In the example, the WELLS is firstly addressed, secondly the RESERVOIR, and lastly the remaining demand is addressed to the SPRING.

  • The WELLS state (Q disp) for the current month, considering the logistic parametrization of the considered month, leads to a ratio of 0.2. 20% of the 10 Mm 3 (i.e. 2 Mm 3) demand is sent to the WELLS, for which the current maximum pumping rate can supply 2 Mm 3. The WELLS and the USER register a null deficit.

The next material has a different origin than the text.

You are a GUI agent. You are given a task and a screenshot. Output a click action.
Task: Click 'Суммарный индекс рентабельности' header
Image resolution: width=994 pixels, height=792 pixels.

  • The RESERVOIR state (V disp) for the current month, considering the logistic parametrization of the considered month, leads to a ratio of 0.5. 50% of the remaining 8 Mm 3 (i.e. 4 Mm 3) demand is sent to the RESERVOIR, the current available volume is 3 Mm 3. The RESERVOIR and the USER register a deficit of -1 Mm 3.

  • All the remaining demand (10-2-4)= 4 Mm 3 demand is sent to the SPRING, for which the current discharge can supply 2 Mm 3. The SPRING registers a deficit of -2 Mm 3. The USER registers a further deficit of -2 Mm 3, thus a total deficit of -3 Mm 3.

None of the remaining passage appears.